DOCUMENT EXTRACT
----
Background
A shareholder who held a 50% stake (32,000 shares, nominal value TRY 800,000) in a two-member private education and rehabilitation limited liability company died. By operation of law, that 50% interest passed in equal portions to two heirs — the decedent’s surviving relatives — each receiving 16,000 shares with a nominal value of TRY 400,000. The company served notarial notices on the heirs (dated 10 October 2025), purporting to refuse approval of the inheritance under Article 596(2) of the Turkish Commercial Code (TCC, Law No. 6102) and offering to redeem the combined inherited interest at TRY 3,000,000 (TRY 1,500,000 per heir). The parties could not agree on that valuation.
The company then brought a main action before the Commercial Court of First Instance under TCC Art. 597, asking the court to determine the actual (real) value of the shares it was seeking to buy back. The heirs responded with a counter-claim, arguing that the company’s refusal was legally void because it had been communicated by notarial notice rather than by a formal general assembly resolution, and asking the court to declare them shareholders of record and order their registration in the share register and the trade registry.
----
SUPPLIED MATERIAL
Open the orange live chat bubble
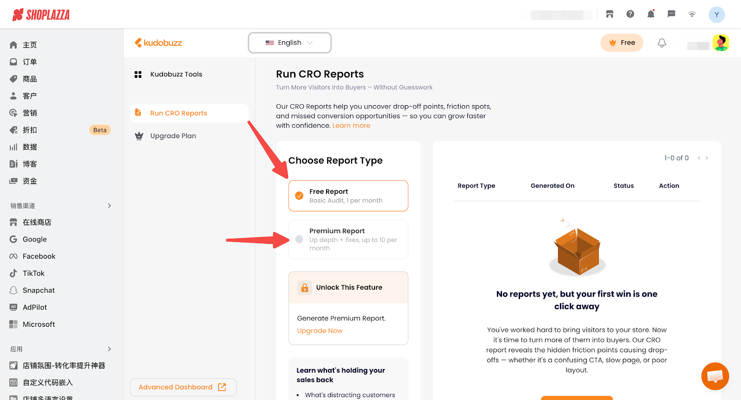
----
WHAT THIS EXERCISE ASKS
1 - In the background on the Turkish share-inheritance dispute, what redemption price did the company offer each heir?
2 - Carry on the background on the Turkish share-inheritance dispute from the end of its last paragraph.

FINAL RESULTS
1 - TRY 1,500,000 per heir.

2 -
The first-instance Commercial Court dismissed the main claim for lack of legal interest, reasoning that no valid general assembly decision rejecting the inheritance had been taken, so the precondition for a TCC Art. 597 valuation action was not satisfied. It simultaneously accepted the counter-claim and ordered that the decedent’s 50% interest be registered in equal shares in the names of the two heirs in both the share register and the trade registry. The company appealed both outcomes to the Adana Regional Court of Justice.
The Court’s Holding
The Regional Court dismissed the company’s appeal of the main valuation claim on procedural grounds, without reaching the merits. It held that TCC Art. 597(2) expressly provides that a court’s ruling on the actual value of an LLC interest is kesin — final and definitive — which, read together with Art. 341(4) and Art. 352(1)(b) of the Civil Procedure Code (HMK), closes the ordinary appeal (istinaf) channel against such decisions. Because the first-instance court’s ruling on the valuation request fell within that category, no appeal lay against it, and the Regional Court rejected the application as procedurally inadmissible.
On the counter-claim, the Regional Court rejected the company’s appeal on the merits, unanimously affirming the first-instance judgment. It confirmed the foundational rule of TCC Art. 596(1): when LLC shares pass by inheritance, all associated rights and obligations transfer to the inheritor automatically, without any requirement for a general assembly resolution. The court found that the first-instance court had correctly identified the legal framework, correctly characterised the dispute, and committed no error in law or procedure in holding that the heirs were entitled to shareholder status and to registration of their interests.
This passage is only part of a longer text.